(Entries for locating text and elements)
☆ ☆ ☆
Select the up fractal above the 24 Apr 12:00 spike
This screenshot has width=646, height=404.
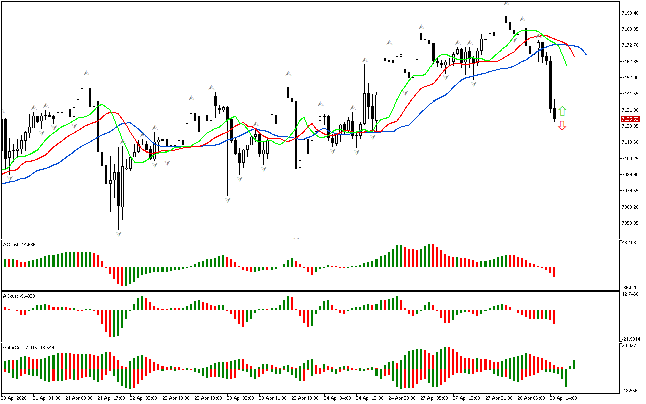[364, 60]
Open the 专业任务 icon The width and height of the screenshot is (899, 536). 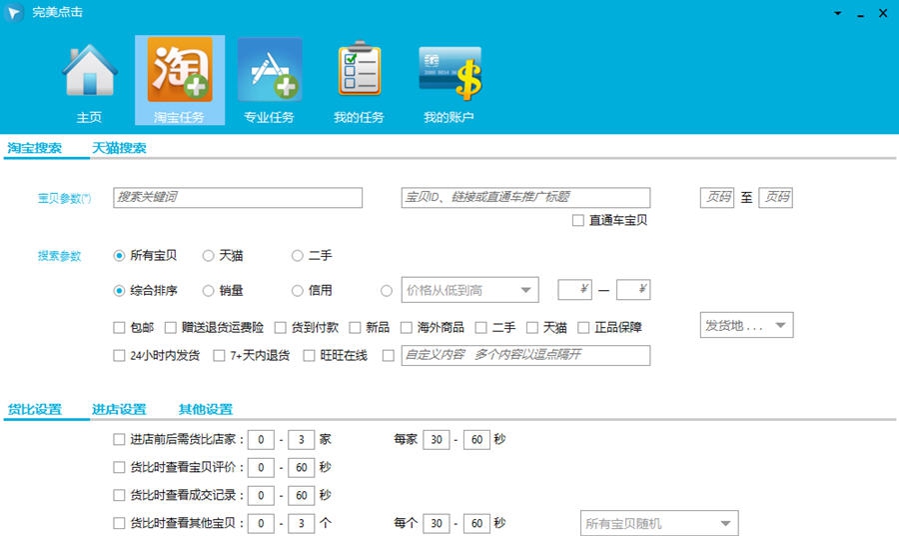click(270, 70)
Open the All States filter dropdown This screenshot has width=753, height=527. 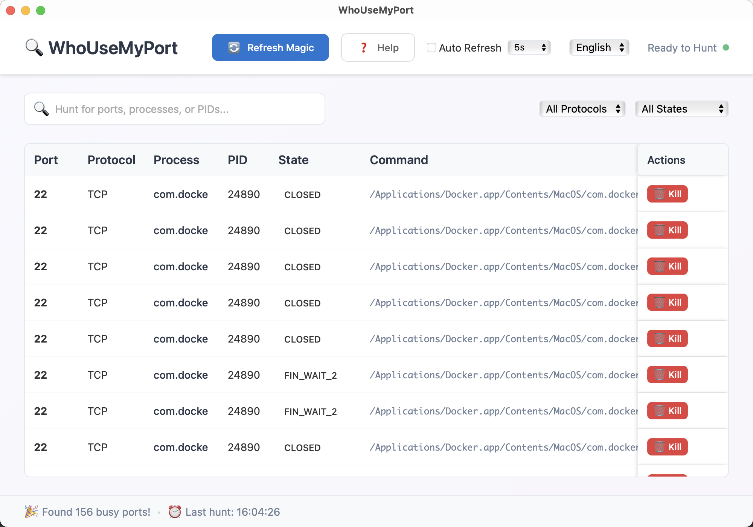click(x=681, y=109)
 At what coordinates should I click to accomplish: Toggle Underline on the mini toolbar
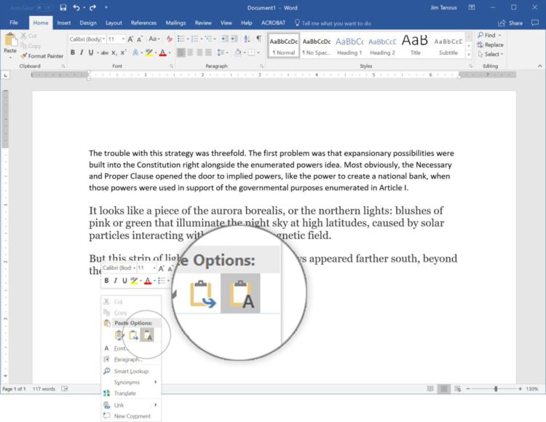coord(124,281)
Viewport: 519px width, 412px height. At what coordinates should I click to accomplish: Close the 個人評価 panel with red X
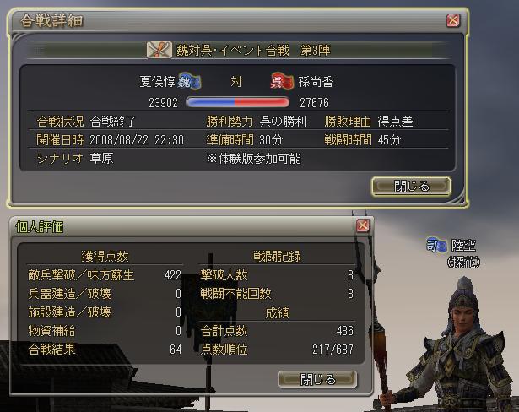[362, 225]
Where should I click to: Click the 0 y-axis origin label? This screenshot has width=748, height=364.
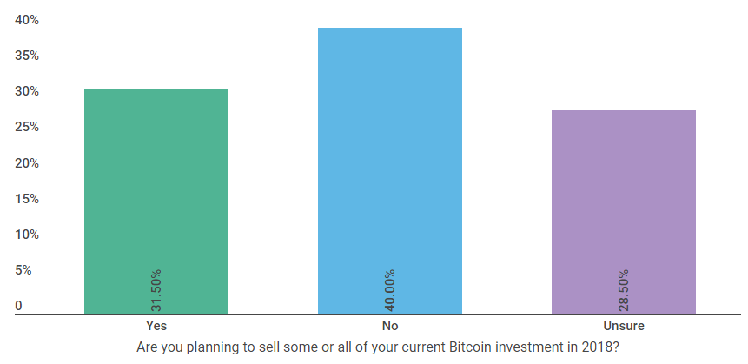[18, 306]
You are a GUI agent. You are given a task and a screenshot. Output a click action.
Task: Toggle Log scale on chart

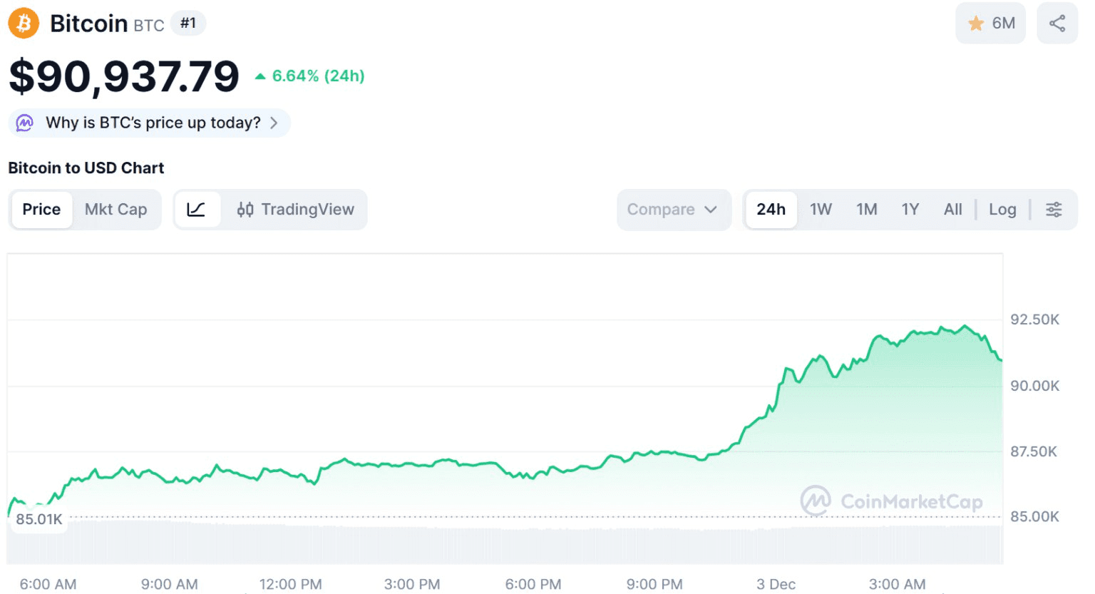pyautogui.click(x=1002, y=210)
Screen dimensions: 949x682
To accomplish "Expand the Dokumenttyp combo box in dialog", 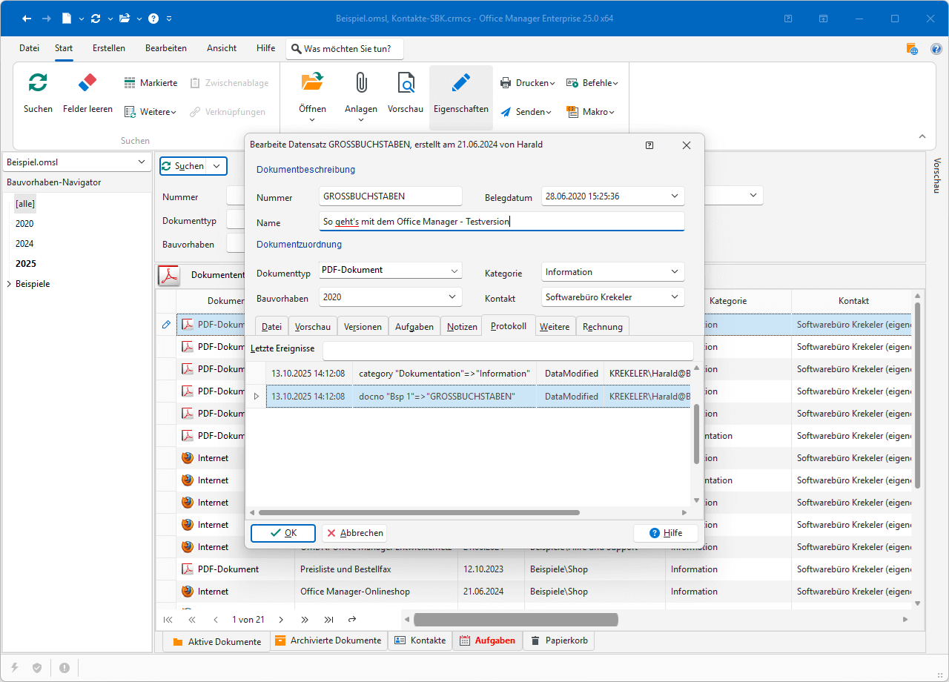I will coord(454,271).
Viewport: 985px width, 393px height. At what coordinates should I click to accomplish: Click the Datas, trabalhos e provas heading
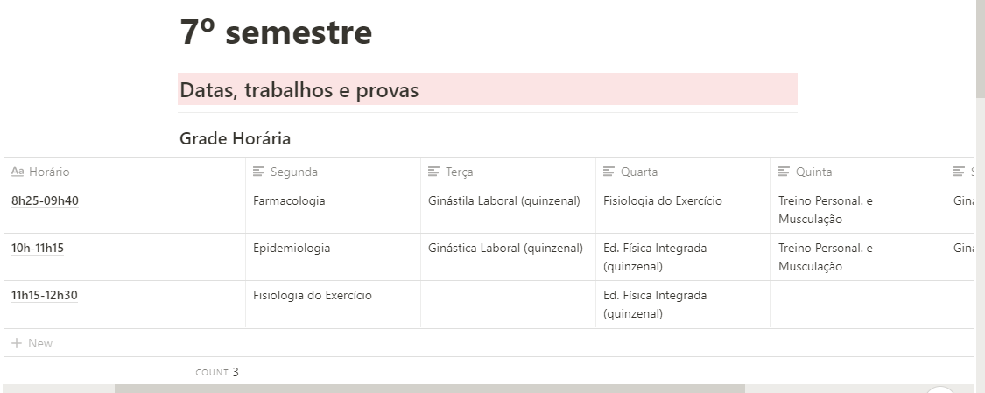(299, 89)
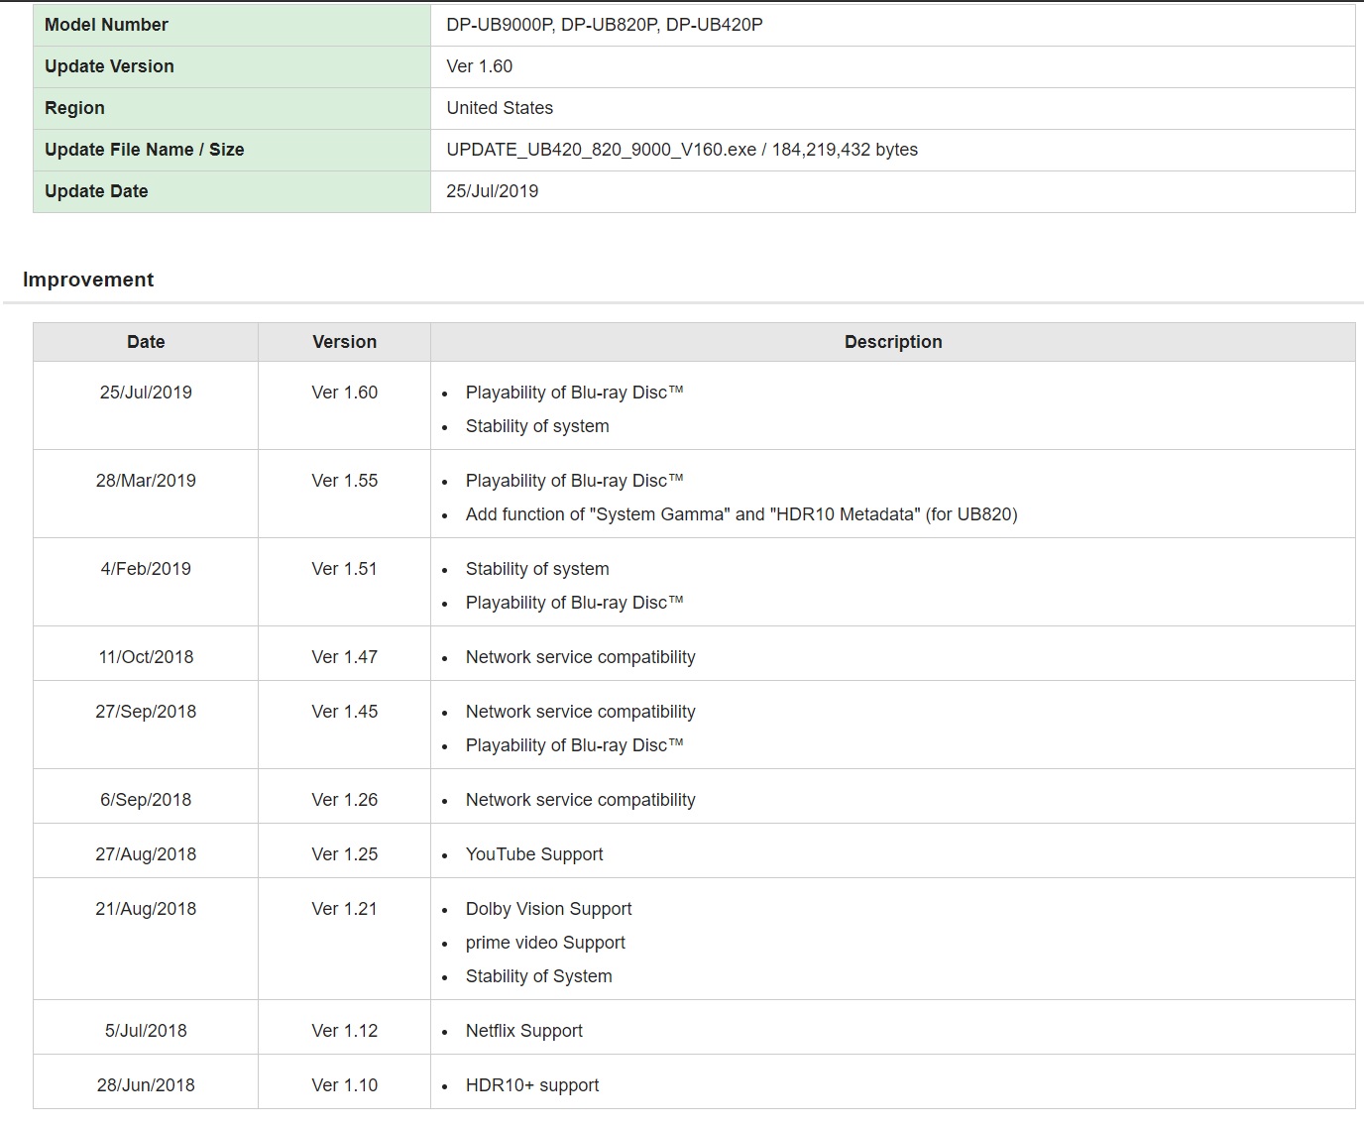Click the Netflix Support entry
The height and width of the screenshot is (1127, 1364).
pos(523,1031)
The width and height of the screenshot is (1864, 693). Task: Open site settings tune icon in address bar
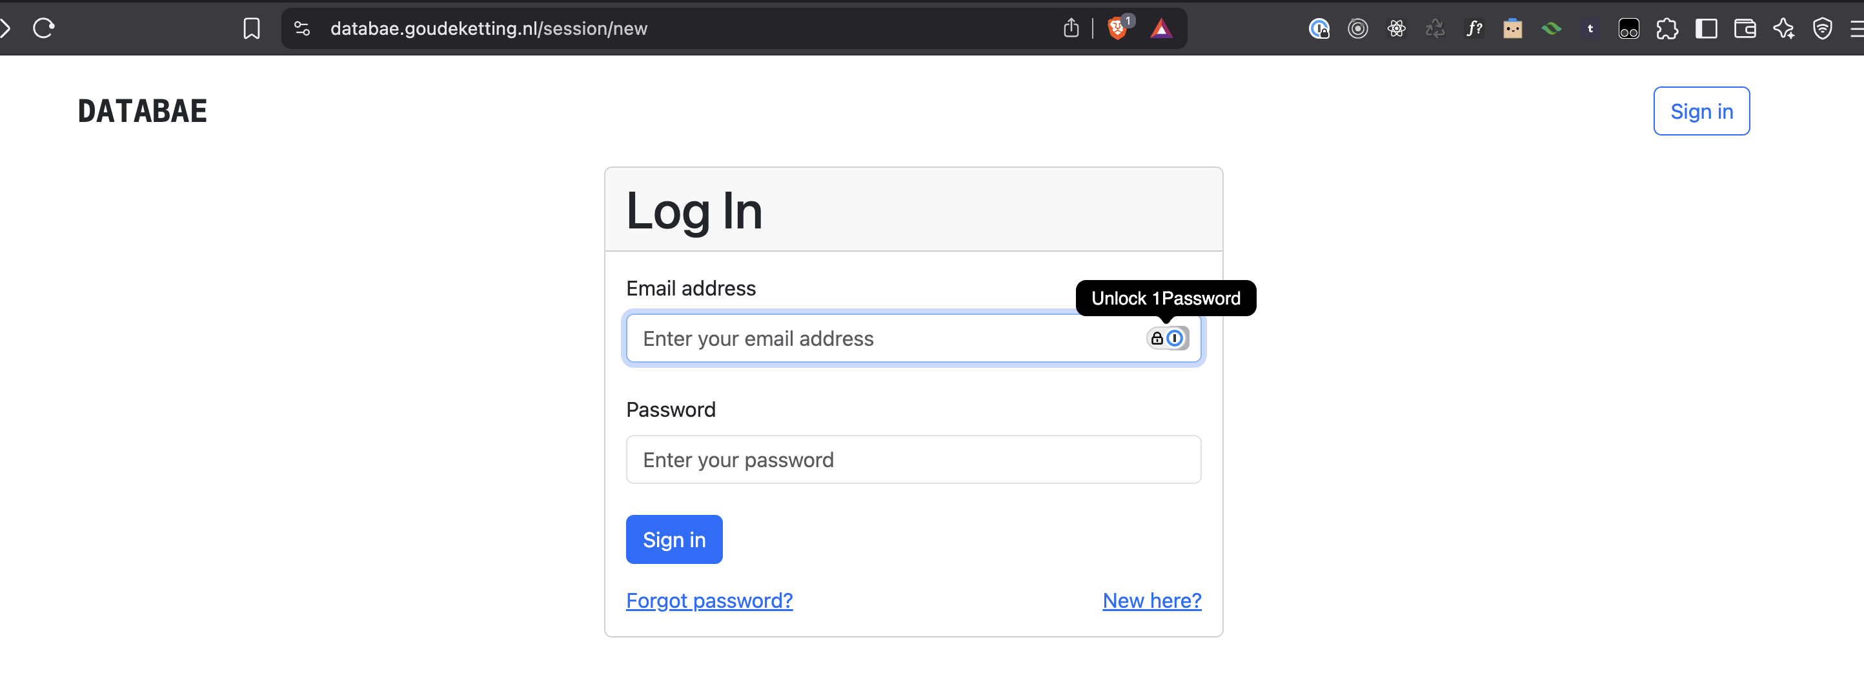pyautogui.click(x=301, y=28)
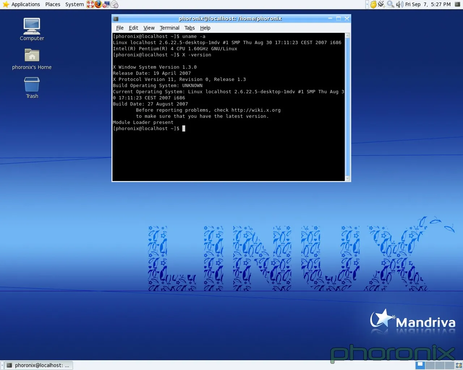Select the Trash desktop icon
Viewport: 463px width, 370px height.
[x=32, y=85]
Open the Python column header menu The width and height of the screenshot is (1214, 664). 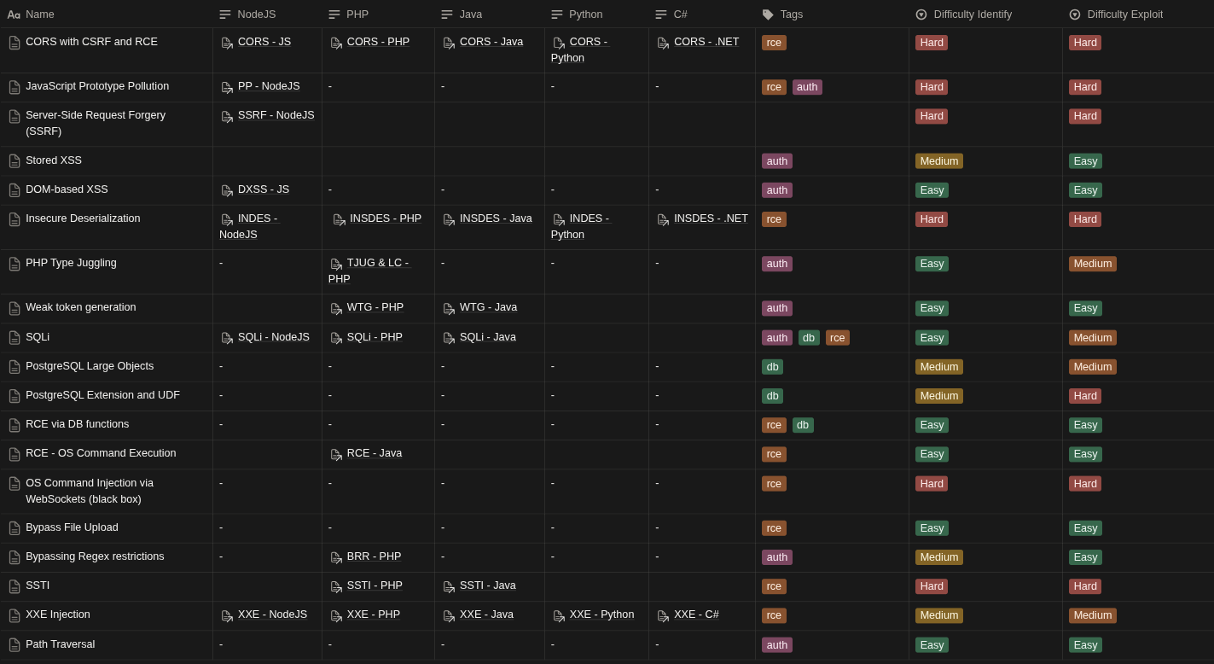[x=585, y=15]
☆ ☆ ☆
Pick out each line of the records that contains the word "coordinates", and copy those lines.

 At what coordinates should I click to accomplish: Toggle Underline on the mini toolbar
Viewport: 519px width, 412px height. At what coordinates should I click to accomplish: Close the 個人評価 panel with red X
Viewport: 985px width, 393px height. At what coordinates should I click to accomplish: Click the Datas, trabalhos e provas heading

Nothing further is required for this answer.